==== EXCERPT PROVIDED

The Elliott sisters, Emily (1893-3 March 1983, later Ledwith) and Eilís (26 June 1896 – 29 March 1966, later Ní Briain), were two Irish sisters notable for their involvement in Irish Nationalism, especially in the Easter Rising in 1916. They were founder members of Cumann na mBan.

Biographies 
Emily and Eilís were born in Tonagh near Glasson in Co. Westmeath. They were born to farmer Peter Elliott and Margaret Berry. They had sisters: Ethel, Theresa, Rebecca and Ethel (Sr. Imelda) and brothers: J.J.  (John Joseph), Andrew, Charles, Edward and Arthur. At the time of the rising Eilís was living at Gardiner's Place in Dublin. She is also known as Lizzie.

These two sisters were involved with the nationalist movement in Ireland. The women were members of Cumann na mBan, Emily was a member of the Keating branch. Emily wanted to volunteer in the General Post Office, (GPO) and headed into the city with Eilís Ryan. They were turned away from the GPO and sent to Reis's Chambers on the opposite side of O'Connell Street from the GPO during the Easter Rising. The volunteers were trying to ensure the details of the rising got released and the chambers hosted a wireless school. The women were responsible for ensuring the men had rations, which required them crossing O'Connell street while it was under fire more than once. On the second day the two women were joined by Eilís Elliott.

========

### SET OF TASKS:
1. Write out the passage on the Elliott sisters word for word, starting with "These two sisters" and going on through "by Eilís Elliott.".
2. Pick up the account of the Elliott sisters after its final sentence and keep it going.

==== LISTED RECORDS

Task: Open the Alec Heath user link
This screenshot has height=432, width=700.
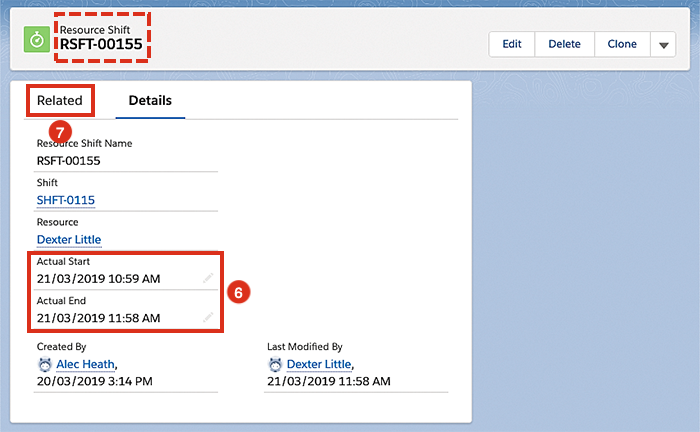Action: pos(86,365)
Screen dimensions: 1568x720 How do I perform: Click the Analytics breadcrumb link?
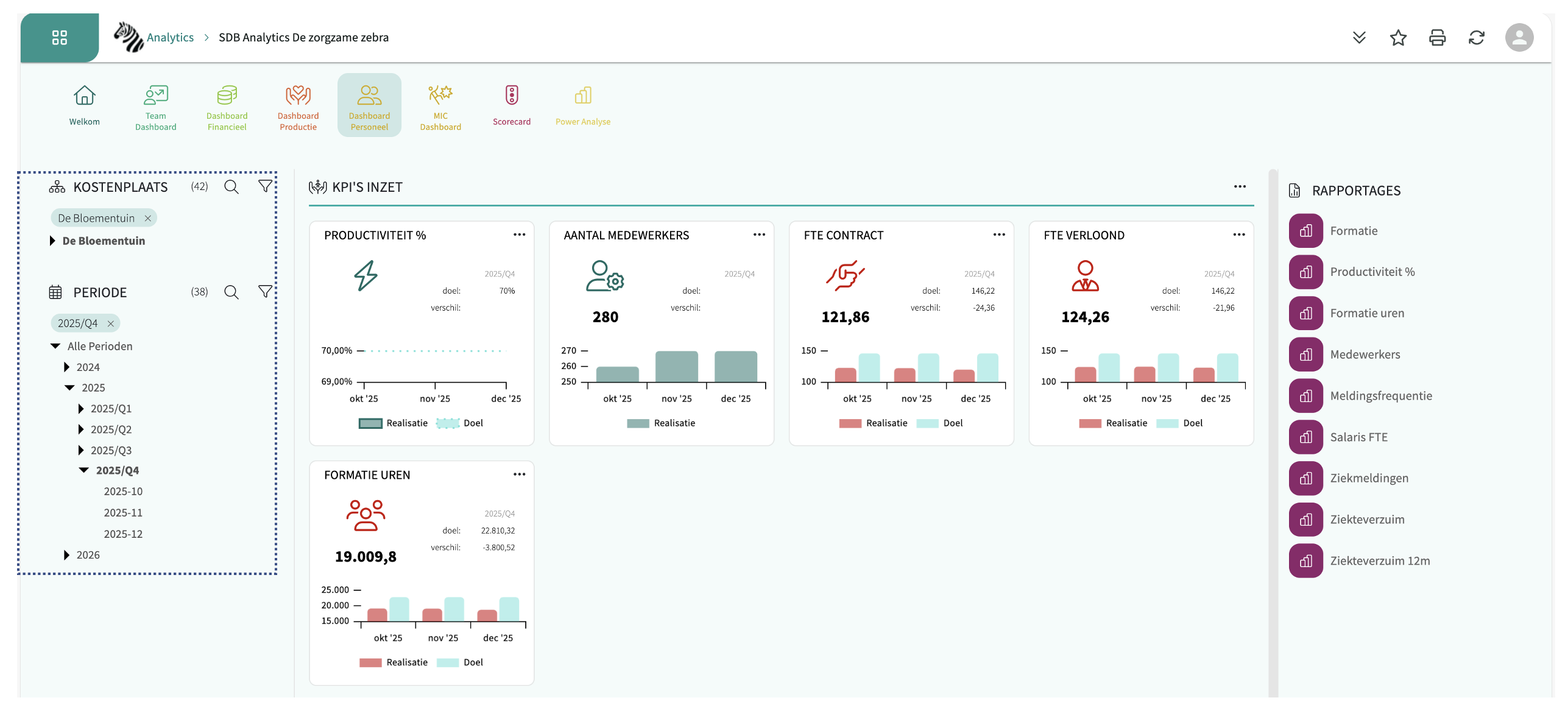coord(170,38)
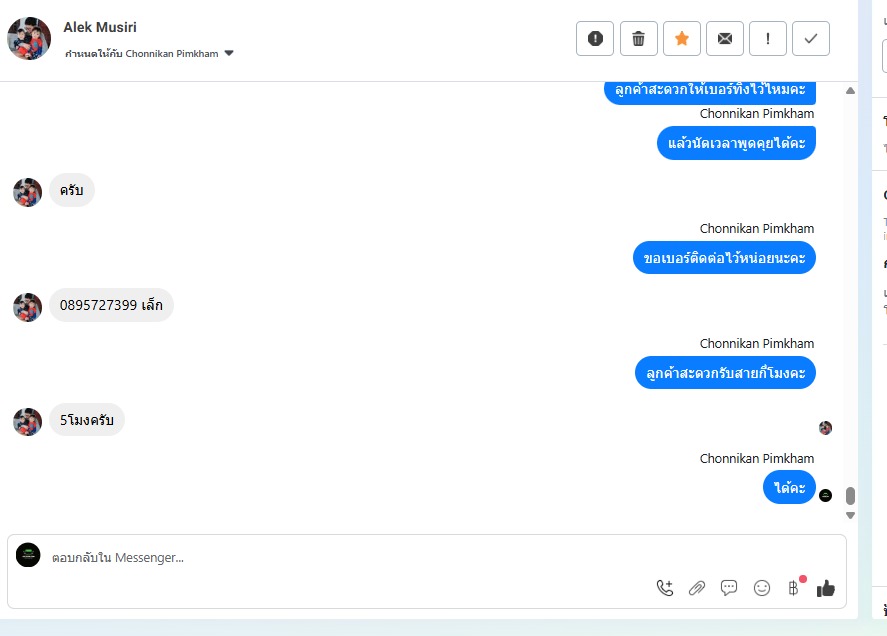Focus the reply in Messenger text field

[351, 557]
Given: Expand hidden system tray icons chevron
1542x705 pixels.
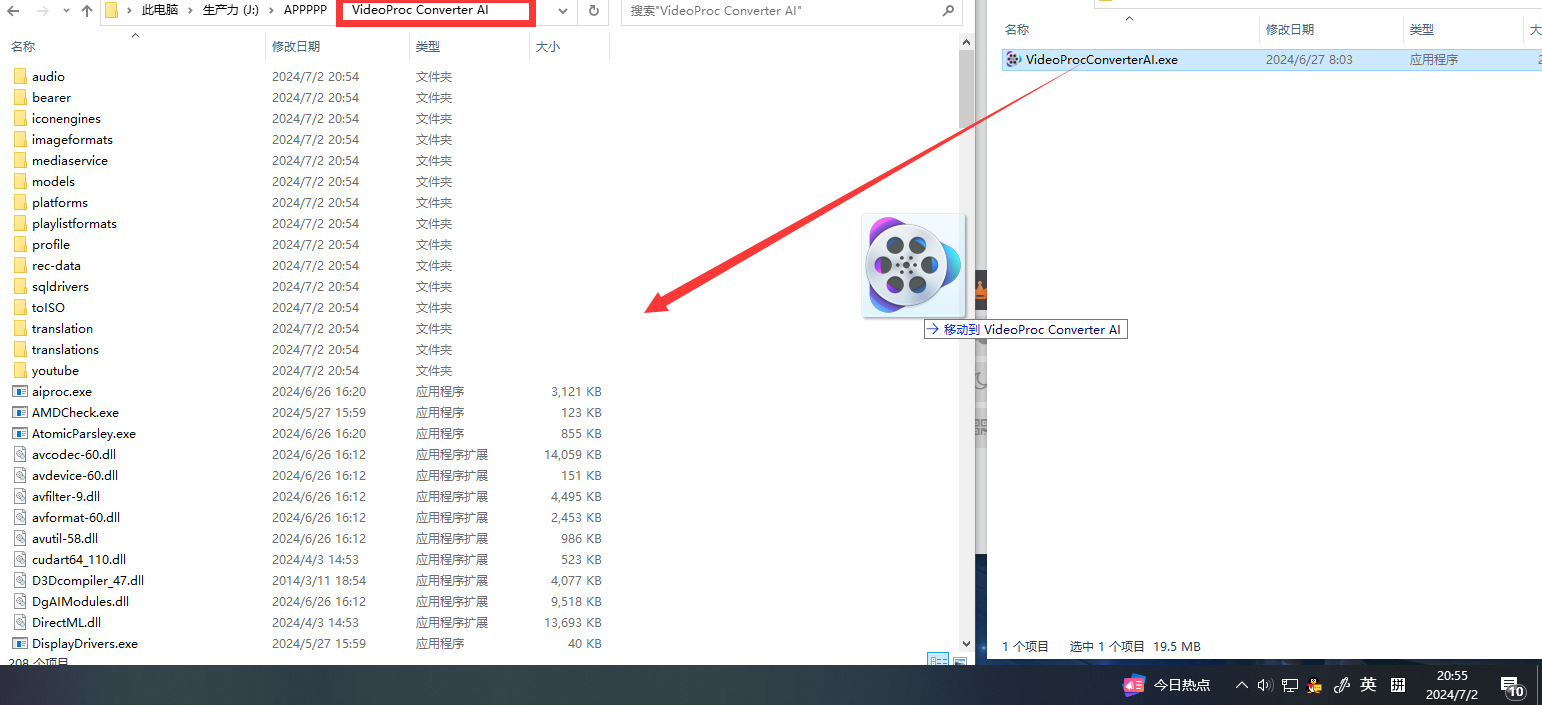Looking at the screenshot, I should pos(1241,685).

========

### FINAL ANSWERS:
1.
These two sisters were involved with the nationalist movement in Ireland. The women were members of Cumann na mBan, Emily was a member of the Keating branch. Emily wanted to volunteer in the General Post Office, (GPO) and headed into the city with Eilís Ryan. They were turned away from the GPO and sent to Reis's Chambers on the opposite side of O'Connell Street from the GPO during the Easter Rising. The volunteers were trying to ensure the details of the rising got released and the chambers hosted a wireless school. The women were responsible for ensuring the men had rations, which required them crossing O'Connell street while it was under fire more than once. On the second day the two women were joined by Eilís Elliott.

2.
The women later served in the Four Courts and in Fr Matthew Hall both in providing rations and first aid support. On the final night and with the assistance of the priests, the women mingled with the congregation from the church and avoided being arrested.

Westmeath musician Enda Seery composed a suite of traditional Irish music, A New Ireland in the Orchard Air, to honour the sisters. The council decided to name a new bridge over the River Shannon the Cumman na mBan bridge in honour of the sisters and the organisation.

On 7 April 2018, Westmeath County Council organised the renaming of a road in Athlone "Elliott Road" in honour of two local sisters’ contributions to the Easter Rising. The Mayor of Athlone, Aengus O’Rourke, unveiled the sign for the newly named Elliott Road. Eilis Elliott's grandson, John McCann, made a speech on behalf of the Elliott family. Eilis Elliott's eldest grandson, Kevin Griffin, wore her medals on this historic occasion attended by about a hundred members of the Elliott family.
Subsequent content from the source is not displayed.